Reproduce the following entries verbatim, each one complete.

★ ★ ★ ★ ★

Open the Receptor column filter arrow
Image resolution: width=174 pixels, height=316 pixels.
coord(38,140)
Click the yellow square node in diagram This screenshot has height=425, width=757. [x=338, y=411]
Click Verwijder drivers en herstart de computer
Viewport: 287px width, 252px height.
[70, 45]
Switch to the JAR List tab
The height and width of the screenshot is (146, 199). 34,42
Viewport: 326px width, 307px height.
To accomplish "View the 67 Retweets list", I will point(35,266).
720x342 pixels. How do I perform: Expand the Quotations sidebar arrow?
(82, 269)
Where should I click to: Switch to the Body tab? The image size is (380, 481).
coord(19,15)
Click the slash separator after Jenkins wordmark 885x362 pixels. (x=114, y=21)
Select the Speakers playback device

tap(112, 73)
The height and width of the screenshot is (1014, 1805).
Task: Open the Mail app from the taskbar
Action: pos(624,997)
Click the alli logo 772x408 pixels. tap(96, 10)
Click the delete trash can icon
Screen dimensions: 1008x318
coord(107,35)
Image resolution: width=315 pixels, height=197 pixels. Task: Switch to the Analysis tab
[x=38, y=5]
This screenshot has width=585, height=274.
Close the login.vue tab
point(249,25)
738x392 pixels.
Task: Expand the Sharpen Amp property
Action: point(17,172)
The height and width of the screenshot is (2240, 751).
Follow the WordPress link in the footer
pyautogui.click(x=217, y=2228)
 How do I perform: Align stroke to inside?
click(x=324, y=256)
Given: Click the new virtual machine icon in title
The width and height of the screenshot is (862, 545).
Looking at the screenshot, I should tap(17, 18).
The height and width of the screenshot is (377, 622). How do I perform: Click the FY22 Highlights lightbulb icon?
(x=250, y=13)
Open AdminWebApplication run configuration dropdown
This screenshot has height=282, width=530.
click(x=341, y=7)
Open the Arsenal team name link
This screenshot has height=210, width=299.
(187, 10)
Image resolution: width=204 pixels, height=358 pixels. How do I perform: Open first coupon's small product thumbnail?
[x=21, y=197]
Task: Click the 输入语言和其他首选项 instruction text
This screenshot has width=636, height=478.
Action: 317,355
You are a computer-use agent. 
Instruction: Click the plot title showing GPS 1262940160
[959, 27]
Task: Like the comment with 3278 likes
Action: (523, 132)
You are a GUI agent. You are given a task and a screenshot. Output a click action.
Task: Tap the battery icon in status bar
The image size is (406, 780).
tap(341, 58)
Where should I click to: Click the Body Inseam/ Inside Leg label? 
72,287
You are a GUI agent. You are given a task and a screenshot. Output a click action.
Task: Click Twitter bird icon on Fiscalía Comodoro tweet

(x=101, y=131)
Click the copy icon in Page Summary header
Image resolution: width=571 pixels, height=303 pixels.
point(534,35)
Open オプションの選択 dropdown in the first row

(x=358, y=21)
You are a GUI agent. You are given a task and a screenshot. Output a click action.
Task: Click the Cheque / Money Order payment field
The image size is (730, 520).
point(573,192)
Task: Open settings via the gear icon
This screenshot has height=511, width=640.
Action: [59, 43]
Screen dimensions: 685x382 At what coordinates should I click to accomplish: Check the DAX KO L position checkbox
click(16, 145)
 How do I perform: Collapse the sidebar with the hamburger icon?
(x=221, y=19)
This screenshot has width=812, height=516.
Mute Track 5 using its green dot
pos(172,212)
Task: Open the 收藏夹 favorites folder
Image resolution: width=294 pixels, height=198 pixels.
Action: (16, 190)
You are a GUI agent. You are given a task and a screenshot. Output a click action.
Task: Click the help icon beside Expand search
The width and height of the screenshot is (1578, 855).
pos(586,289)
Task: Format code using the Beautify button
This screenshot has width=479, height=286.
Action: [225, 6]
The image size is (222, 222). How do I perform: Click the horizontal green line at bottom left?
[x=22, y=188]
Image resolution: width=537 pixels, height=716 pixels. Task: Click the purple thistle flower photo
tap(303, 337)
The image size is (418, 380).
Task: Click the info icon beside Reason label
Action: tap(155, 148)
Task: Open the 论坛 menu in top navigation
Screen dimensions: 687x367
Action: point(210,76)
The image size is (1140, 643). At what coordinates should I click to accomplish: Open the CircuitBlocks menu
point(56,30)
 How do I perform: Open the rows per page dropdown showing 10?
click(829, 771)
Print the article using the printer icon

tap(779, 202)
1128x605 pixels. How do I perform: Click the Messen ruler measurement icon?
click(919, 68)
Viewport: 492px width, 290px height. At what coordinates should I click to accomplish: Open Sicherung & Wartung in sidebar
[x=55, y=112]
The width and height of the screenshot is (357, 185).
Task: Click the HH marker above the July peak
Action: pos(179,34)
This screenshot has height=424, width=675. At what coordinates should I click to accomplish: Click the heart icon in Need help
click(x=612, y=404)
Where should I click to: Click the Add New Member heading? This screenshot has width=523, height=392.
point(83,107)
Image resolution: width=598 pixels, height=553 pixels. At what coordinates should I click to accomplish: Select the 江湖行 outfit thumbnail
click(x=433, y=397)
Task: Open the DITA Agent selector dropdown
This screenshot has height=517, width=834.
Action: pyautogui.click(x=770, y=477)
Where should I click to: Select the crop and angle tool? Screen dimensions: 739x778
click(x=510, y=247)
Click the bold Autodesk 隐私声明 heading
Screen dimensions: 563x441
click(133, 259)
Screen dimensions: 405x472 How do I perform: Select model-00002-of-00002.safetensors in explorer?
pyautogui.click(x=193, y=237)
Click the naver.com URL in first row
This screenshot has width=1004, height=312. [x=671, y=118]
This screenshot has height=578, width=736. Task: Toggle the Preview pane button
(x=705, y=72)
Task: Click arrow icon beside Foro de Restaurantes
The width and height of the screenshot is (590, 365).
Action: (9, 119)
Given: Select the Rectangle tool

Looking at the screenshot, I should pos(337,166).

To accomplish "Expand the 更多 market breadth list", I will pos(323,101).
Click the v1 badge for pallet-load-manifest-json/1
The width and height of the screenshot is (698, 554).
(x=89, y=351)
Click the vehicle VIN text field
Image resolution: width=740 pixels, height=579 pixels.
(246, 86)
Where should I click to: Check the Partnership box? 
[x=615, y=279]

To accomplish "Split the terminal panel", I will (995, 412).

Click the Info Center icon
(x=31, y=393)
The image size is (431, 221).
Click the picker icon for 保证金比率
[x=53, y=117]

★ ★ ★ ★ ★

**Solution to the exercise**
Open the Receptor column filter arrow
Image resolution: width=174 pixels, height=316 pixels.
coord(38,140)
Click the yellow square node in diagram This screenshot has height=425, width=757. [x=338, y=411]
Click Verwijder drivers en herstart de computer
Viewport: 287px width, 252px height.
[70, 45]
Switch to the JAR List tab
The height and width of the screenshot is (146, 199). 34,42
Viewport: 326px width, 307px height.
To accomplish "View the 67 Retweets list", I will point(35,266).
720x342 pixels. How do I perform: Expand the Quotations sidebar arrow?
(82, 269)
Where should I click to: Switch to the Body tab? The image size is (380, 481).
coord(19,15)
Click the slash separator after Jenkins wordmark 885x362 pixels. (x=114, y=21)
Select the Speakers playback device

tap(112, 73)
The height and width of the screenshot is (1014, 1805).
Task: Open the Mail app from the taskbar
Action: pos(624,997)
Click the alli logo 772x408 pixels. tap(96, 10)
Click the delete trash can icon
Screen dimensions: 1008x318
coord(107,35)
Image resolution: width=315 pixels, height=197 pixels. Task: Switch to the Analysis tab
[x=38, y=5]
This screenshot has width=585, height=274.
Close the login.vue tab
point(249,25)
738x392 pixels.
Task: Expand the Sharpen Amp property
Action: point(17,172)
The height and width of the screenshot is (2240, 751).
Follow the WordPress link in the footer
pyautogui.click(x=217, y=2228)
 How do I perform: Align stroke to inside?
click(x=324, y=256)
Given: Click the new virtual machine icon in title
The width and height of the screenshot is (862, 545).
Looking at the screenshot, I should tap(17, 18).
The height and width of the screenshot is (377, 622). How do I perform: Click the FY22 Highlights lightbulb icon?
(x=250, y=13)
Open AdminWebApplication run configuration dropdown
This screenshot has height=282, width=530.
click(x=341, y=7)
Open the Arsenal team name link
This screenshot has height=210, width=299.
(187, 10)
Image resolution: width=204 pixels, height=358 pixels. How do I perform: Open first coupon's small product thumbnail?
[x=21, y=197]
Task: Click the 输入语言和其他首选项 instruction text
This screenshot has width=636, height=478.
Action: 317,355
You are a computer-use agent. 
Instruction: Click the plot title showing GPS 1262940160
[959, 27]
Task: Like the comment with 3278 likes
Action: (523, 132)
You are a GUI agent. You are given a task and a screenshot. Output a click action.
Task: Tap the battery icon in status bar
The image size is (406, 780).
tap(341, 58)
Where should I click to: Click the Body Inseam/ Inside Leg label? 
72,287
You are a GUI agent. You are given a task and a screenshot. Output a click action.
Task: Click Twitter bird icon on Fiscalía Comodoro tweet

(x=101, y=131)
Click the copy icon in Page Summary header
Image resolution: width=571 pixels, height=303 pixels.
point(534,35)
Open オプションの選択 dropdown in the first row

(x=358, y=21)
You are a GUI agent. You are given a task and a screenshot. Output a click action.
Task: Click the Cheque / Money Order payment field
The image size is (730, 520).
point(573,192)
Task: Open settings via the gear icon
This screenshot has height=511, width=640.
Action: [59, 43]
Screen dimensions: 685x382 At what coordinates should I click to accomplish: Check the DAX KO L position checkbox
click(16, 145)
 How do I perform: Collapse the sidebar with the hamburger icon?
(x=221, y=19)
This screenshot has width=812, height=516.
Mute Track 5 using its green dot
pos(172,212)
Task: Open the 收藏夹 favorites folder
Image resolution: width=294 pixels, height=198 pixels.
Action: (16, 190)
You are a GUI agent. You are given a task and a screenshot. Output a click action.
Task: Click the help icon beside Expand search
The width and height of the screenshot is (1578, 855).
pos(586,289)
Task: Format code using the Beautify button
This screenshot has width=479, height=286.
Action: [225, 6]
The image size is (222, 222). How do I perform: Click the horizontal green line at bottom left?
[x=22, y=188]
Image resolution: width=537 pixels, height=716 pixels. Task: Click the purple thistle flower photo
tap(303, 337)
The image size is (418, 380).
Task: Click the info icon beside Reason label
Action: tap(155, 148)
Task: Open the 论坛 menu in top navigation
Screen dimensions: 687x367
Action: point(210,76)
The image size is (1140, 643). At what coordinates should I click to accomplish: Open the CircuitBlocks menu
point(56,30)
 How do I perform: Open the rows per page dropdown showing 10?
click(829, 771)
Print the article using the printer icon

tap(779, 202)
1128x605 pixels. How do I perform: Click the Messen ruler measurement icon?
click(919, 68)
Viewport: 492px width, 290px height. At what coordinates should I click to accomplish: Open Sicherung & Wartung in sidebar
[x=55, y=112]
The width and height of the screenshot is (357, 185).
Task: Click the HH marker above the July peak
Action: pos(179,34)
This screenshot has height=424, width=675. At what coordinates should I click to accomplish: Click the heart icon in Need help
click(x=612, y=404)
Where should I click to: Click the Add New Member heading? This screenshot has width=523, height=392.
point(83,107)
Image resolution: width=598 pixels, height=553 pixels. At what coordinates should I click to accomplish: Select the 江湖行 outfit thumbnail
click(x=433, y=397)
Task: Open the DITA Agent selector dropdown
This screenshot has height=517, width=834.
Action: pyautogui.click(x=770, y=477)
Where should I click to: Select the crop and angle tool? Screen dimensions: 739x778
click(x=510, y=247)
Click the bold Autodesk 隐私声明 heading
Screen dimensions: 563x441
click(133, 259)
Screen dimensions: 405x472 How do I perform: Select model-00002-of-00002.safetensors in explorer?
pyautogui.click(x=193, y=237)
Click the naver.com URL in first row
This screenshot has width=1004, height=312. [x=671, y=118]
This screenshot has height=578, width=736. Task: Toggle the Preview pane button
(x=705, y=72)
Task: Click arrow icon beside Foro de Restaurantes
The width and height of the screenshot is (590, 365).
Action: (9, 119)
Given: Select the Rectangle tool

Looking at the screenshot, I should pos(337,166).

To accomplish "Expand the 更多 market breadth list", I will pos(323,101).
Click the v1 badge for pallet-load-manifest-json/1
The width and height of the screenshot is (698, 554).
(x=89, y=351)
Click the vehicle VIN text field
Image resolution: width=740 pixels, height=579 pixels.
(246, 86)
Where should I click to: Check the Partnership box? 
[x=615, y=279]

To accomplish "Split the terminal panel", I will (995, 412).

Click the Info Center icon
(x=31, y=393)
The image size is (431, 221).
Click the picker icon for 保证金比率
[x=53, y=117]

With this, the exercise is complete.